ST depression, arrhythmia, vagal dominance, and reduced cardiac micro-RNA in particulate-exposed rats

• Published in: American journal of respiratory cell and molecular biology Vol. 44; no. 2; pp. 185 - 196
• Main Authors: Farraj, Aimen K, Hazari, Mehdi S, Haykal-Coates, Najwa, Lamb, Christina, Winsett, Darrell W, Ge, Yue, Ledbetter, Allen D, Carll, Alex P, Bruno, Maribel, Ghio, Andy, Costa, Daniel L
• Format: Journal Article
• Language: English
• Published: United States American Thoracic Society 01.02.2011
• Subjects: Airway Resistance - drug effects; Animals; Arrhythmias, Cardiac - etiology; Arrhythmias, Cardiac - genetics; Arrhythmias, Cardiac - physiopathology; Bronchoalveolar Lavage Fluid - chemistry; Bronchoalveolar Lavage Fluid - cytology; Carbon - administration & dosage; Carbon - toxicity; Cardiovascular System - drug effects; Cardiovascular System - physiopathology; Coal Ash; Connexin 43 - metabolism; Electrocardiography; Heart Rate - drug effects; Heart Ventricles - drug effects; Heart Ventricles - metabolism; Inflammation Mediators - blood; Male; MicroRNAs - genetics; MicroRNAs - metabolism; Particulate Matter - administration & dosage; Particulate Matter - toxicity; Potassium Channels, Inwardly Rectifying - metabolism; Rats; Rats, Inbred SHR; Telemetry; Transition Elements - administration & dosage; Transition Elements - toxicity; Vagus Nerve - drug effects; Vagus Nerve - physiopathology
• ISSN: 1044-1549; 1535-4989
• DOI: 10.1165/rcmb.2009-0456oc

Recently, investigators demonstrated associations between fine particulate matter (PM)-associated metals and adverse health effects. Residual oil fly ash (ROFA), a waste product of fossil fuel combustion from boilers, is rich in the transition metals Fe, Ni, and V, and when released as a fugitive particle, is an important contributor to ambient fine particulate air pollution. We hypothesized that a single-inhalation exposure to transition metal-rich PM will cause concentration-dependent cardiovascular toxicity in spontaneously hypertensive (SH) rats.

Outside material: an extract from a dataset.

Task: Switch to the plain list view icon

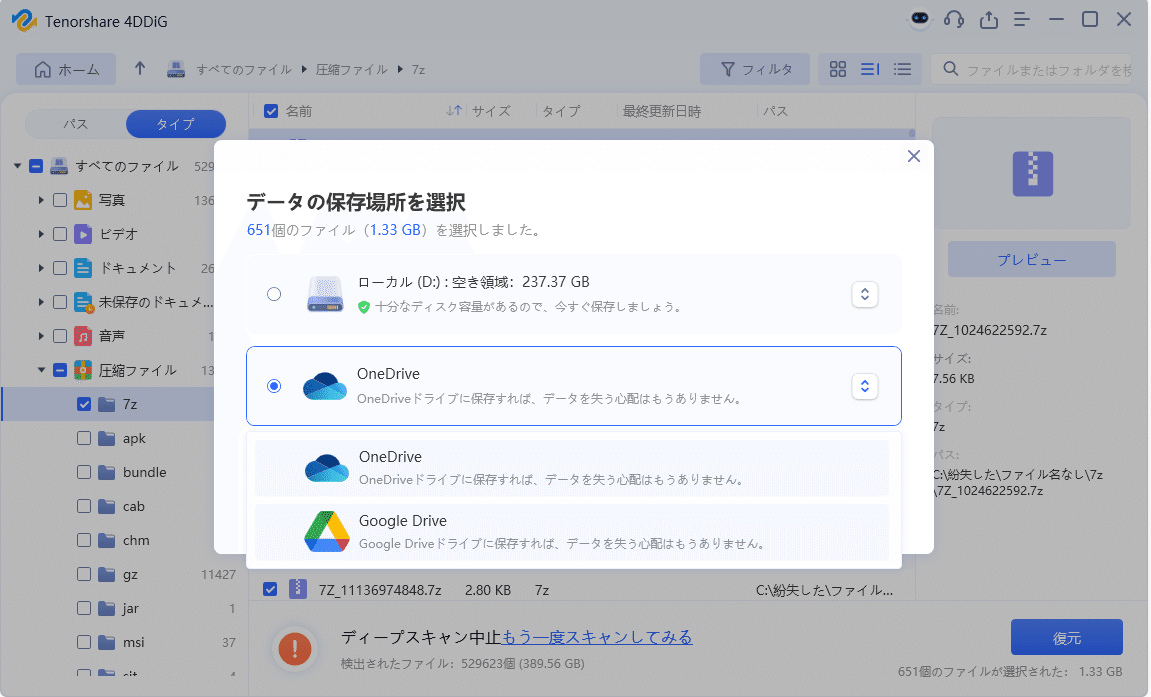Action: point(903,69)
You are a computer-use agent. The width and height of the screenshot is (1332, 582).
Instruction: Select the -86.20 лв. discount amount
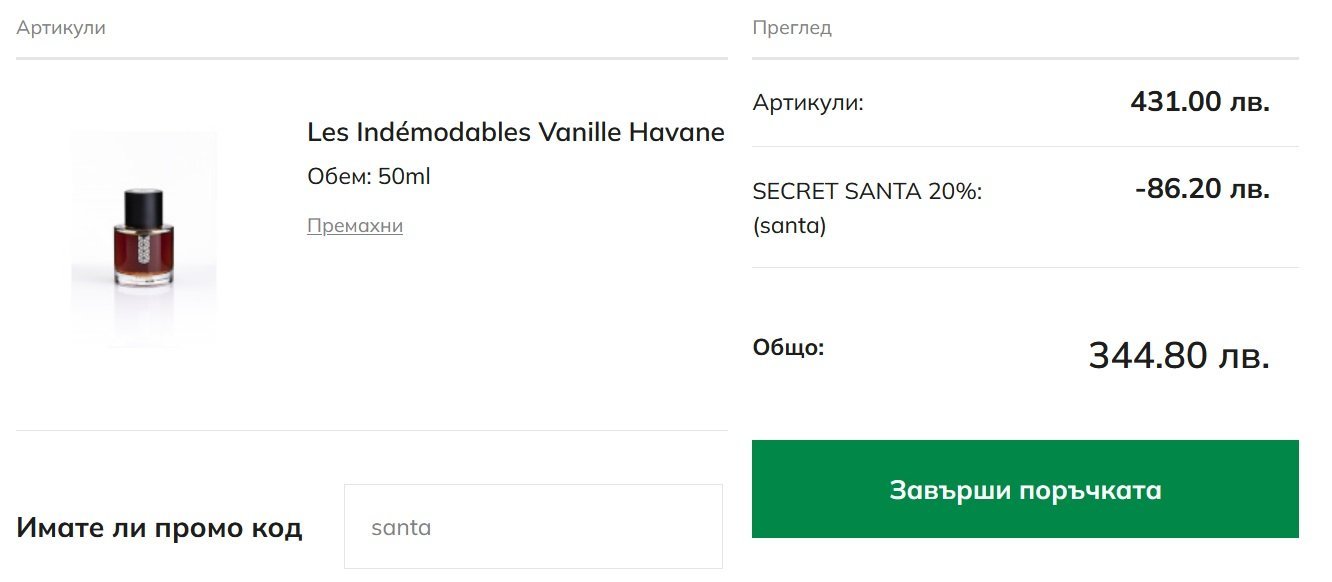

Rats implanted with telemeters to monitor heart rate and electrocardiogram were exposed once by nose-only inhalation for 4 hours to 3.5 mg/m(3), 1.0 mg/m(3), or 0.45 mg/m(3) of a synthetic PM (dried salt solution), similar in composition to a well-studied ROFA sample consisting of Fe, Ni, and V. Exposure to the highest concentration of PM decreased T-wave amplitude and area, caused ST depression, reduced heart rate (HR), and increased nonconducted P-wave arrhythmias. These changes were accompanied by increased pulmonary inflammation, lung resistance, and vagal tone, as indicated by changes in markers of HR variability (increased root of the mean of squared differences of adjacent RR intervals [RMSSD], low frequency [LF], high frequency [HF], and decreased LF/HF), and attenuated myocardial micro-RNA (RNA segments that suppress translation by targeting messenger RNA) expression. The low and intermediate concentrations of PM had less effect on the inflammatory, HR variability, and micro-RNA endpoints, but still caused significant reductions in HR. In addition, the intermediate concentration caused ST depression and increased QRS area, whereas the low concentration increased the T-wave parameters. Thus, PM-induced cardiac dysfunction is mediated by multiple mechanisms that may be dependent on PM concentration and myocardial vulnerability (this abstract does not reflect the policy of the United States Environmental Protection Agency).